• **WHAT NEEDS TO BE DONE**
Give again the entries below exactly, beginning at the first line and ending at the line with "You are a computer-use agent. Viewport: 806px".

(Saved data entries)

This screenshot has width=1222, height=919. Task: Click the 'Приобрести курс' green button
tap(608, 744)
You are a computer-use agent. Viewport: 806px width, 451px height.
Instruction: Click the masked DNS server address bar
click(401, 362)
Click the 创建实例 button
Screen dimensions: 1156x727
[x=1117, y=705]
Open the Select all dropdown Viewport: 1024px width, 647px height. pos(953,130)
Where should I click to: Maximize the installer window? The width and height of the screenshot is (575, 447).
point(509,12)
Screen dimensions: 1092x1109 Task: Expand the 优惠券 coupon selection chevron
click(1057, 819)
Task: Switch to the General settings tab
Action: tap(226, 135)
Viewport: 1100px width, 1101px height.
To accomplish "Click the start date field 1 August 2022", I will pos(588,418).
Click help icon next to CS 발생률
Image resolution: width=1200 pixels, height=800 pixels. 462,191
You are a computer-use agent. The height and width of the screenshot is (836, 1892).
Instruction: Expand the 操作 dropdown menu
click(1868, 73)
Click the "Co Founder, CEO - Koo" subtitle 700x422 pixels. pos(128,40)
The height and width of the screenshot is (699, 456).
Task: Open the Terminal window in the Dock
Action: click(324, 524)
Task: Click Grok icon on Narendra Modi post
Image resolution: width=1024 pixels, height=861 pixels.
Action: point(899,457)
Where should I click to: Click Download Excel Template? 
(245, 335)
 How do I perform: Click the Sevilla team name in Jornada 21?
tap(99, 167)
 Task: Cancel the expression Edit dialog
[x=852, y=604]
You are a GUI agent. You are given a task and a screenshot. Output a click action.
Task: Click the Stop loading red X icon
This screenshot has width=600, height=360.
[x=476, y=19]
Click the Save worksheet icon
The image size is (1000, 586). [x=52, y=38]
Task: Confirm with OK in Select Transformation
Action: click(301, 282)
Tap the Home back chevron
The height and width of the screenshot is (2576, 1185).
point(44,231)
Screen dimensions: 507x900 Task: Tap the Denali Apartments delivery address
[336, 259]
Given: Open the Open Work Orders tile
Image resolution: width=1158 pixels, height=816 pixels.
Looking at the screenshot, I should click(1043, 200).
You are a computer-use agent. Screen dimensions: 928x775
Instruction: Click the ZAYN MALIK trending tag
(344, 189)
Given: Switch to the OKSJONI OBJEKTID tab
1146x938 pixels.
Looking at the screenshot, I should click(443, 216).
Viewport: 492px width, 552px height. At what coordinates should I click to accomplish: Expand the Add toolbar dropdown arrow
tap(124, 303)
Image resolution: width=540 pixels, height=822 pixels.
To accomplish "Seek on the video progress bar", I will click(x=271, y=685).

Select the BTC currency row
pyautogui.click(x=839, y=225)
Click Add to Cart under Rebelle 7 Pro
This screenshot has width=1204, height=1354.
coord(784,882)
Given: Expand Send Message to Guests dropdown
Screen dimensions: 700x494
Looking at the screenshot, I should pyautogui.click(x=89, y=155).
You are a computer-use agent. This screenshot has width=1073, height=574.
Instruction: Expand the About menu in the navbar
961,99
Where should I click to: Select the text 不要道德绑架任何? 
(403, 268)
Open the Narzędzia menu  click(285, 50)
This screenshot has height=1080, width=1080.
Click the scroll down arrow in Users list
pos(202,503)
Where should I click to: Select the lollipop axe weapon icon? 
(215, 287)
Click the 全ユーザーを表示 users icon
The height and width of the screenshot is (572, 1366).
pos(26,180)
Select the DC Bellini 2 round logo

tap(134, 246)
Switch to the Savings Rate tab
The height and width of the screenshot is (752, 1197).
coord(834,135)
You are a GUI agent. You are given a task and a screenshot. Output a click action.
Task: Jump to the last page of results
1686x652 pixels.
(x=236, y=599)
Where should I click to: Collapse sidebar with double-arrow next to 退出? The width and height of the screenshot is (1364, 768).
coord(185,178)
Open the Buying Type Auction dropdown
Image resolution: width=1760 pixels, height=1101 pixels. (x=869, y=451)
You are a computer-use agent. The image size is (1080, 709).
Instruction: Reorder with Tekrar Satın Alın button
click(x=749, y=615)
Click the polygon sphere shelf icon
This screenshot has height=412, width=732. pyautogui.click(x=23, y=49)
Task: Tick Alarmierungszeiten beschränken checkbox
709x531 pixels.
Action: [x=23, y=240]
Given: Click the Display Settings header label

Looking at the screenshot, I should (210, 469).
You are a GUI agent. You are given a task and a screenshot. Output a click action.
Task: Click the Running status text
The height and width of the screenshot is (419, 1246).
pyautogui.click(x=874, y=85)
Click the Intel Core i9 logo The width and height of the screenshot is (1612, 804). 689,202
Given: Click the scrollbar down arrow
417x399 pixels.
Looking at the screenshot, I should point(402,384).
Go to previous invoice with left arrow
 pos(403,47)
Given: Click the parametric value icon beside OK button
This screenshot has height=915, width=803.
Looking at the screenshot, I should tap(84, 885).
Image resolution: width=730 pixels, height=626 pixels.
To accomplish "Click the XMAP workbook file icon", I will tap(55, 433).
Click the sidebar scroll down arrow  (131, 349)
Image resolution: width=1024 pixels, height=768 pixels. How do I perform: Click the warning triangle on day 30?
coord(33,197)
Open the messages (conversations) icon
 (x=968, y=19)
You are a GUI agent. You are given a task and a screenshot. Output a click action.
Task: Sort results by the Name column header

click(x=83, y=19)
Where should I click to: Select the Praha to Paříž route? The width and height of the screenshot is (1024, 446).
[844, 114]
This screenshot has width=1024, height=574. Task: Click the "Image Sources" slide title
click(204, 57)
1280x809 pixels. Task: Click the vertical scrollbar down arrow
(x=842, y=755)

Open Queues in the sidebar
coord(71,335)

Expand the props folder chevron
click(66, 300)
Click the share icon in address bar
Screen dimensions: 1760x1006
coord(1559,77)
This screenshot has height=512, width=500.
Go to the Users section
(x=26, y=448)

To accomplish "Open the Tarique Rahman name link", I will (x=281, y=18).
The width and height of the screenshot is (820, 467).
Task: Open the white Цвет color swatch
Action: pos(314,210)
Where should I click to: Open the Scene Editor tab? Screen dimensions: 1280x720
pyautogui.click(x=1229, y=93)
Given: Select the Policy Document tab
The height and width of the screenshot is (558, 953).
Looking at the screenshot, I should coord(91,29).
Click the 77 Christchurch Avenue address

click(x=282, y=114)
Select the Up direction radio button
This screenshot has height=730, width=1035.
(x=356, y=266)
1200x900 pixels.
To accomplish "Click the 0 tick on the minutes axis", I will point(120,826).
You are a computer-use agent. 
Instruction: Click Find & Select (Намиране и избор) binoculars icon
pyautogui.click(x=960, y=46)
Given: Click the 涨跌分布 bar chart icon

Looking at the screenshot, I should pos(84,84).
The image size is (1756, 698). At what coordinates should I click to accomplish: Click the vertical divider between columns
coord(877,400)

• **TASK ANSWER**
This screenshot has width=1222, height=919. Task: Click the 'Приобрести курс' green button
tap(608, 744)
You are a computer-use agent. Viewport: 806px width, 451px height.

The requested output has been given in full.